Increased deforestation, wood burning and agricultural development contributes to air pollution, soil erosion and water/groundwater pollution in many forest biomes. As many as 27,000 square km of forest were estimated to have been cleared in the Amazon in the early 2000's, however, this has slowed. Fertilisers and pesticides used in agricultural areas adjacent to forests can take a toll on forest wildlife, including critical pollinators and seed dispersers. Biodiversity suffers and species become extinct.
Climate change affects the growth of forests and can impact their productivity. Warming from higher atmospheric carbon dioxide levels can make growing seasons longer and cause some areas to experience more droughts. Clearing/burning of forest in turn affects the global carbon dioxide cycle and affects climate change.

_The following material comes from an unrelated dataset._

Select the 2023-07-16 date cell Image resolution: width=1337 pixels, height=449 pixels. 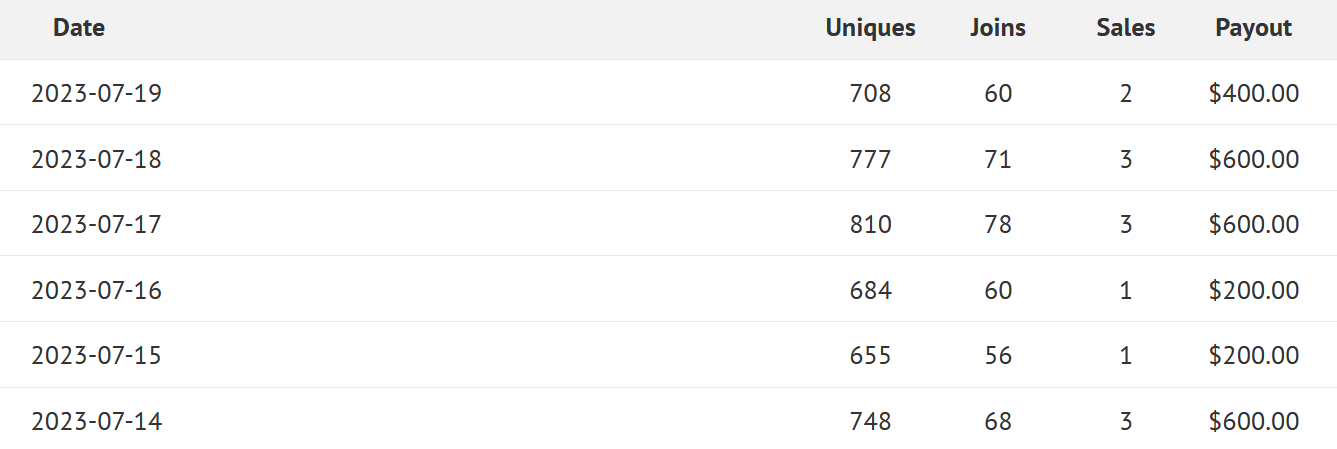[x=96, y=291]
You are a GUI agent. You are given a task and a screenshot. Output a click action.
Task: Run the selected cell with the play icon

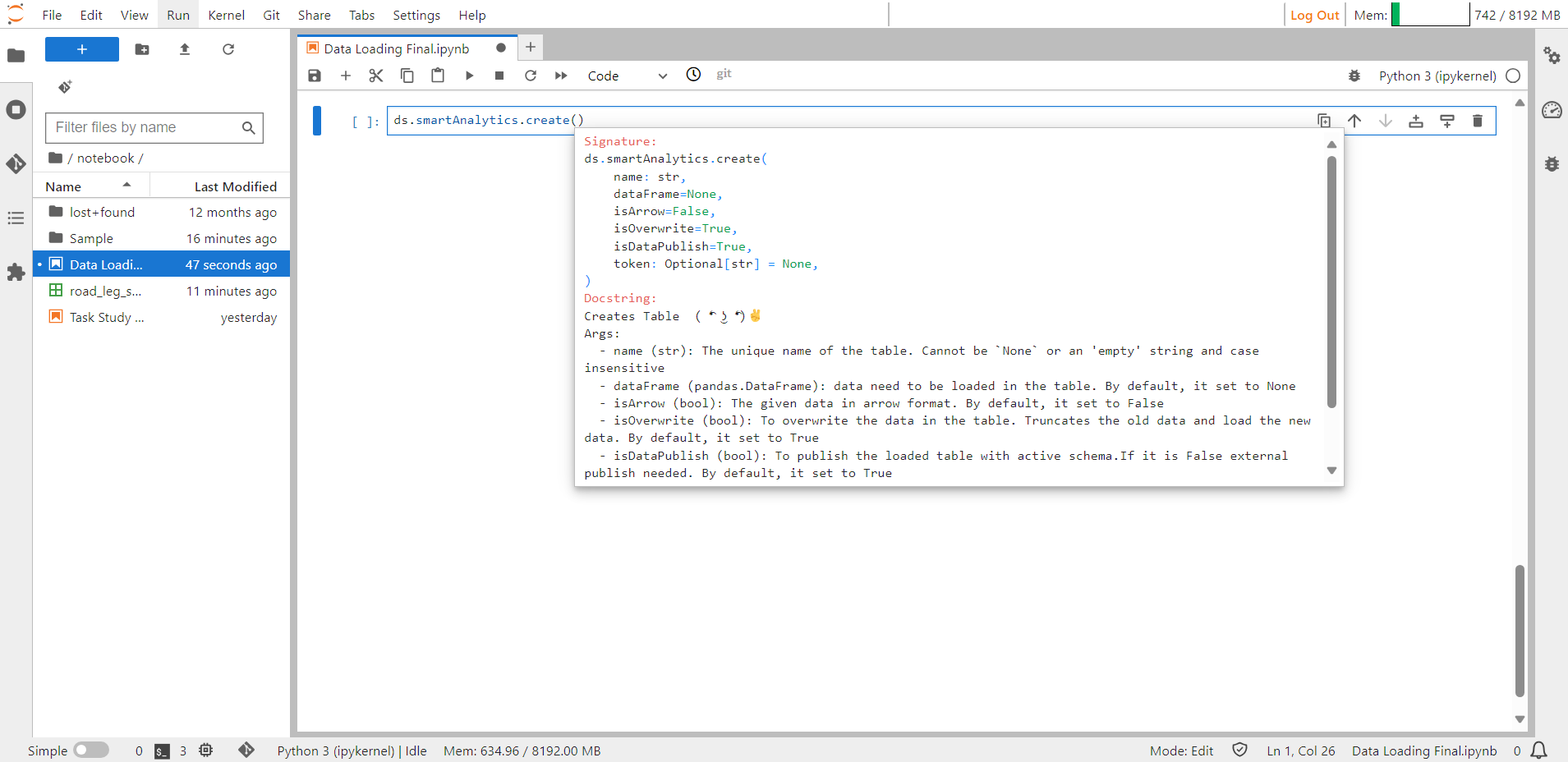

Natural grasslands, like forests, are disappearing due to land clearing for farming and urban development. Soil erosion and water pollution increase due to runoff from cleared or poorly farmed areas. Fertilisers can move with runoff into waterways where the excessive nutrients cause algal growth (eutrophication). Biodiversity has decreased due in part to successful invasion of alien species (such as invasive weeds), feral animals and increased grazing by livestock. Other problems include increased drought from climate change and frequent fires.
Desert biomes cover about 20% of the planet and are increasingly threatened. Desert biomes include semi-arid and arid areas and coastal and cold deserts. Drilling, extraction and burning of fossil fuels, endangers many desert biomes. They are increasingly being opened for transport networks, which means more vehicles with emissions affecting air quality and off-road vehicles when used irresponsibly, can cause irreparable damage to desert habitats.
Some deserts are used as dumping grounds for radioactive and chemical waste. Increasing dry periods and lack of vegetation from climate change can lead to more dust storms which further affect plant and animal species. Feral animals, such as camels, may decrease vegetation cover. Abstraction of groundwater causes further problems.